Yeah, it's that integral. So what would u be set equal to in this case? Would u be equal to 2t^4 or t^4 or t^7?

Answer 4

So since the t^7 is so big...you would end up doing integration by parts 8 times!!!! but instead, you can apply u-sub first on the t^4 first, and get ride of the high degree. First do a u-sub and let u=t^4. Then you can cancel out most of the t^7 as you will notice.

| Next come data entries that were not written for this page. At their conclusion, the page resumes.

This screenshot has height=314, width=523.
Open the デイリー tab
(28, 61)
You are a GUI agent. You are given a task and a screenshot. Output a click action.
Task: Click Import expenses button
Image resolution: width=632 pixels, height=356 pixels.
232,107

Then you do integration by parts

Answer 5

Hold on let me try doing it

Answer 6

\(\int_{ }^{ }t^{7}\sin\left(t^{4}\right)dt\)
let u=t^4
\(\frac{1}{4}\int_{ }^{ }t^{7}\sin\left(u\right)\frac{du}{t^{3}}\)

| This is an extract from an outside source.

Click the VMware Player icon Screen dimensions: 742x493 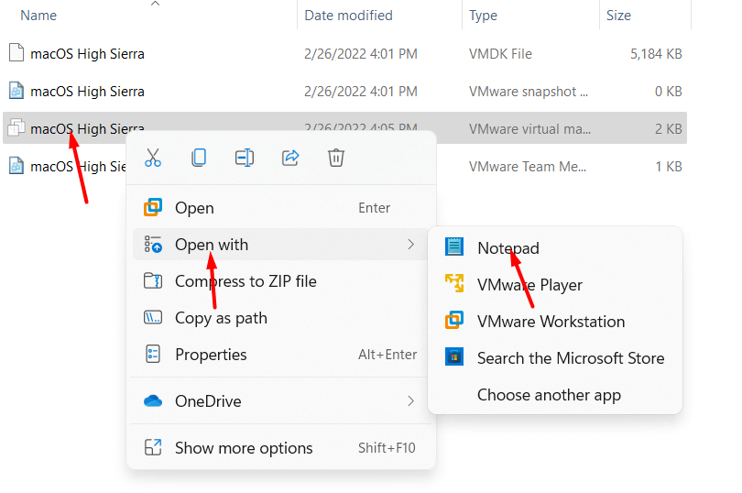click(x=453, y=284)
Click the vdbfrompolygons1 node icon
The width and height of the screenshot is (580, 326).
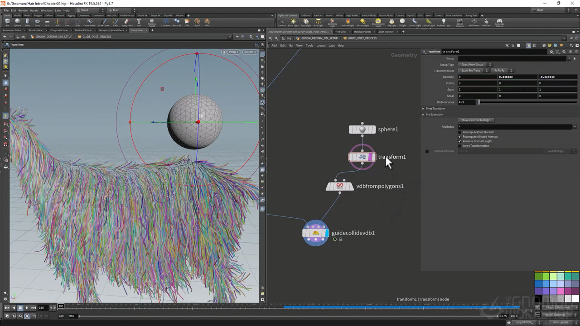[x=339, y=186]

\(\frac{1}{4}\int_{ }^{ }t^{4}\sin\left(u\right)du\)

\(\frac{1}{4}\int_{ }^{ }u\sin\left(u\right)du\)

now use integration by parts
let u=u, so du=du
let dv=sinudu, so v=-cosu
Formula for integration by parts: \(uv-\int_{ }^{ }v'du\)
\(\frac{1}{4}\left(-u\cos u-\int_{ }^{ }-\cos udu\right)\)
\(\frac{1}{4}\left(-\cos u+\sin u+c\right)\)

YOu can plug u=t^4 back in, but all of the u's might've made it a bit confusing oof

Answer 7

Oh my bad

Answer 8

@justjm I looked at the integral incorrectly

Answer 9

It was that, but with the sin, it was actually 2*t^4

Answer 10

Oh it shouldn't be much an issue, you'd still do the same thing. Do u-sub first then the integration by parts.

Answer 11

Thank you so much, that helped a lot.